ASSIGNMENT: The output must reproduce each line of the data word for word.

SUPPLIED INFORMATION:
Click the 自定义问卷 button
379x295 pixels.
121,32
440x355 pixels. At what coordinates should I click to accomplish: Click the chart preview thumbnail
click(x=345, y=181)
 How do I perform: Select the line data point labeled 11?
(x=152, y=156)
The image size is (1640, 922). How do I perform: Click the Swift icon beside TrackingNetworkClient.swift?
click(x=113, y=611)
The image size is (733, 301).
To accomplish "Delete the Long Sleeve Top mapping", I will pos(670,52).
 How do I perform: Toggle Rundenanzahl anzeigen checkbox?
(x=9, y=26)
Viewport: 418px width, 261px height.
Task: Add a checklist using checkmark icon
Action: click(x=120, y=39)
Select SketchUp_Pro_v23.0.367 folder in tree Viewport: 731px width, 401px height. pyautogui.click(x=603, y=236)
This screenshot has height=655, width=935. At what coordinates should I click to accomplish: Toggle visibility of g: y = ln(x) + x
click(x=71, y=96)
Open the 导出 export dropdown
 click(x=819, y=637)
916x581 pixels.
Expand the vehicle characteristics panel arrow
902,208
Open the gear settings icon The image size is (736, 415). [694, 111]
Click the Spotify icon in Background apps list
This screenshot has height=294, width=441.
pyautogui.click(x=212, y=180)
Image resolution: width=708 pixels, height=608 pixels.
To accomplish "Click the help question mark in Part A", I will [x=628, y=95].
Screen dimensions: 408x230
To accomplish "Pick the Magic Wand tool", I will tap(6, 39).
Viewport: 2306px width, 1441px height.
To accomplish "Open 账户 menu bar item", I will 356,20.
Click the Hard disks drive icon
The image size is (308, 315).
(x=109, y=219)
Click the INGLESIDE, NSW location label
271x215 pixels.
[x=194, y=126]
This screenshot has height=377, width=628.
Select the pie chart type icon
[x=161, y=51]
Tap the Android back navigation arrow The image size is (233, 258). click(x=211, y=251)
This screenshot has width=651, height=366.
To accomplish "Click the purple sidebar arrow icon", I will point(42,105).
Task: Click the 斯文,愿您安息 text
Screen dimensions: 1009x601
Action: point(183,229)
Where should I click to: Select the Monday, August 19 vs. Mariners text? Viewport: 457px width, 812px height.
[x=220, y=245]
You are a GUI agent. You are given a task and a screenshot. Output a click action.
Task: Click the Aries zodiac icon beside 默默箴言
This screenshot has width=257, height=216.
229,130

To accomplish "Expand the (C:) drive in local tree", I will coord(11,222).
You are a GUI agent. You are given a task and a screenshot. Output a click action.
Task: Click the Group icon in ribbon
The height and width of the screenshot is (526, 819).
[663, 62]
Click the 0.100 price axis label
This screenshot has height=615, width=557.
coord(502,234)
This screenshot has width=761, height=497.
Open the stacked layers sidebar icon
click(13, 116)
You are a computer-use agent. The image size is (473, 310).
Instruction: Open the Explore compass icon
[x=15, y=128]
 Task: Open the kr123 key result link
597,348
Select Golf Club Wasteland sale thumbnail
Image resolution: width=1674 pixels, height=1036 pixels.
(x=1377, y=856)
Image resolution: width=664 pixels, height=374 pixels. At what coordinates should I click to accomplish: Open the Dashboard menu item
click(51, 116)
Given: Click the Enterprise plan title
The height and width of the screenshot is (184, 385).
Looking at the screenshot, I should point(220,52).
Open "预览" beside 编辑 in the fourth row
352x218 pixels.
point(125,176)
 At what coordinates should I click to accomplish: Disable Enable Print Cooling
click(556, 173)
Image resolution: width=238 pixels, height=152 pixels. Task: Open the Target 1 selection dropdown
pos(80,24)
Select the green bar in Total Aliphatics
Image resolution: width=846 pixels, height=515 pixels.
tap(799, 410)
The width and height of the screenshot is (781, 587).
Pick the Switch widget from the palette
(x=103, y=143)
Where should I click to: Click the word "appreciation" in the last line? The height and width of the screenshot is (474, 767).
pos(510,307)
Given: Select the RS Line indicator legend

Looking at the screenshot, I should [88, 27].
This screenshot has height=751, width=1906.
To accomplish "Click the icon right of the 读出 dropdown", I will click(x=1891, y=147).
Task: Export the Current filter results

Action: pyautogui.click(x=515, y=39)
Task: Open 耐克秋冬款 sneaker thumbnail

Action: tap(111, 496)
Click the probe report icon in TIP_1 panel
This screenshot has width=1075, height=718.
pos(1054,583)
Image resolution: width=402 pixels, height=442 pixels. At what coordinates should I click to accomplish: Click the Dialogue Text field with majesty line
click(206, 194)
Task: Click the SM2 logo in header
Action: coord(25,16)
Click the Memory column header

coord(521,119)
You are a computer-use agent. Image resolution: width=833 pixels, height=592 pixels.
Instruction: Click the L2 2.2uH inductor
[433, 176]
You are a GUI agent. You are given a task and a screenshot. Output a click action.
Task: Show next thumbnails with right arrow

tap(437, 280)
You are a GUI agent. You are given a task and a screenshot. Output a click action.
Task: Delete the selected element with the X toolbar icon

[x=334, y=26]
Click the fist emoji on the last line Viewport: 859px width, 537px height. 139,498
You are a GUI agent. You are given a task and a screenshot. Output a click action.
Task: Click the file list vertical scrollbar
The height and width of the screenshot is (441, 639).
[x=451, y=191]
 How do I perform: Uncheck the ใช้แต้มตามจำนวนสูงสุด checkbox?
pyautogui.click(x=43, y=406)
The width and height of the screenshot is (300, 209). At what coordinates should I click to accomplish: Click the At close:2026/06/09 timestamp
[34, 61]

YOUR SOLUTION:
Click the 自定义问卷 button
379x295 pixels.
121,32
440x355 pixels. At what coordinates should I click to accomplish: Click the chart preview thumbnail
click(x=345, y=181)
 How do I perform: Select the line data point labeled 11?
(x=152, y=156)
The image size is (1640, 922). How do I perform: Click the Swift icon beside TrackingNetworkClient.swift?
click(x=113, y=611)
The image size is (733, 301).
To accomplish "Delete the Long Sleeve Top mapping", I will pos(670,52).
 How do I perform: Toggle Rundenanzahl anzeigen checkbox?
(x=9, y=26)
Viewport: 418px width, 261px height.
Task: Add a checklist using checkmark icon
Action: click(x=120, y=39)
Select SketchUp_Pro_v23.0.367 folder in tree Viewport: 731px width, 401px height. pyautogui.click(x=603, y=236)
This screenshot has height=655, width=935. At what coordinates should I click to accomplish: Toggle visibility of g: y = ln(x) + x
click(x=71, y=96)
Open the 导出 export dropdown
 click(x=819, y=637)
916x581 pixels.
Expand the vehicle characteristics panel arrow
902,208
Open the gear settings icon The image size is (736, 415). [694, 111]
Click the Spotify icon in Background apps list
This screenshot has height=294, width=441.
pyautogui.click(x=212, y=180)
Image resolution: width=708 pixels, height=608 pixels.
To accomplish "Click the help question mark in Part A", I will [x=628, y=95].
Screen dimensions: 408x230
To accomplish "Pick the Magic Wand tool", I will tap(6, 39).
Viewport: 2306px width, 1441px height.
To accomplish "Open 账户 menu bar item", I will 356,20.
Click the Hard disks drive icon
The image size is (308, 315).
(x=109, y=219)
Click the INGLESIDE, NSW location label
271x215 pixels.
[x=194, y=126]
This screenshot has height=377, width=628.
Select the pie chart type icon
[x=161, y=51]
Tap the Android back navigation arrow The image size is (233, 258). click(x=211, y=251)
This screenshot has width=651, height=366.
To accomplish "Click the purple sidebar arrow icon", I will point(42,105).
Task: Click the 斯文,愿您安息 text
Screen dimensions: 1009x601
Action: point(183,229)
Where should I click to: Select the Monday, August 19 vs. Mariners text? Viewport: 457px width, 812px height.
[x=220, y=245]
You are a GUI agent. You are given a task and a screenshot. Output a click action.
Task: Click the Aries zodiac icon beside 默默箴言
This screenshot has width=257, height=216.
229,130

To accomplish "Expand the (C:) drive in local tree", I will coord(11,222).
You are a GUI agent. You are given a task and a screenshot. Output a click action.
Task: Click the Group icon in ribbon
The height and width of the screenshot is (526, 819).
[663, 62]
Click the 0.100 price axis label
This screenshot has height=615, width=557.
coord(502,234)
This screenshot has width=761, height=497.
Open the stacked layers sidebar icon
click(13, 116)
You are a computer-use agent. The image size is (473, 310).
Instruction: Open the Explore compass icon
[x=15, y=128]
 Task: Open the kr123 key result link
597,348
Select Golf Club Wasteland sale thumbnail
Image resolution: width=1674 pixels, height=1036 pixels.
(x=1377, y=856)
Image resolution: width=664 pixels, height=374 pixels. At what coordinates should I click to accomplish: Open the Dashboard menu item
click(51, 116)
Given: Click the Enterprise plan title
The height and width of the screenshot is (184, 385).
Looking at the screenshot, I should point(220,52).
Open "预览" beside 编辑 in the fourth row
352x218 pixels.
point(125,176)
 At what coordinates should I click to accomplish: Disable Enable Print Cooling
click(556, 173)
Image resolution: width=238 pixels, height=152 pixels. Task: Open the Target 1 selection dropdown
pos(80,24)
Select the green bar in Total Aliphatics
Image resolution: width=846 pixels, height=515 pixels.
tap(799, 410)
The width and height of the screenshot is (781, 587).
Pick the Switch widget from the palette
(x=103, y=143)
Where should I click to: Click the word "appreciation" in the last line? The height and width of the screenshot is (474, 767).
pos(510,307)
Given: Select the RS Line indicator legend

Looking at the screenshot, I should [88, 27].
This screenshot has height=751, width=1906.
To accomplish "Click the icon right of the 读出 dropdown", I will click(x=1891, y=147).
Task: Export the Current filter results

Action: pyautogui.click(x=515, y=39)
Task: Open 耐克秋冬款 sneaker thumbnail

Action: tap(111, 496)
Click the probe report icon in TIP_1 panel
This screenshot has width=1075, height=718.
pos(1054,583)
Image resolution: width=402 pixels, height=442 pixels. At what coordinates should I click to accomplish: Click the Dialogue Text field with majesty line
click(206, 194)
Task: Click the SM2 logo in header
Action: coord(25,16)
Click the Memory column header

coord(521,119)
You are a computer-use agent. Image resolution: width=833 pixels, height=592 pixels.
Instruction: Click the L2 2.2uH inductor
[433, 176]
You are a GUI agent. You are given a task and a screenshot. Output a click action.
Task: Show next thumbnails with right arrow

tap(437, 280)
You are a GUI agent. You are given a task and a screenshot. Output a click action.
Task: Delete the selected element with the X toolbar icon

[x=334, y=26]
Click the fist emoji on the last line Viewport: 859px width, 537px height. 139,498
You are a GUI agent. You are given a task and a screenshot. Output a click action.
Task: Click the file list vertical scrollbar
The height and width of the screenshot is (441, 639).
[x=451, y=191]
 How do I perform: Uncheck the ใช้แต้มตามจำนวนสูงสุด checkbox?
pyautogui.click(x=43, y=406)
The width and height of the screenshot is (300, 209). At what coordinates should I click to accomplish: Click the At close:2026/06/09 timestamp
[34, 61]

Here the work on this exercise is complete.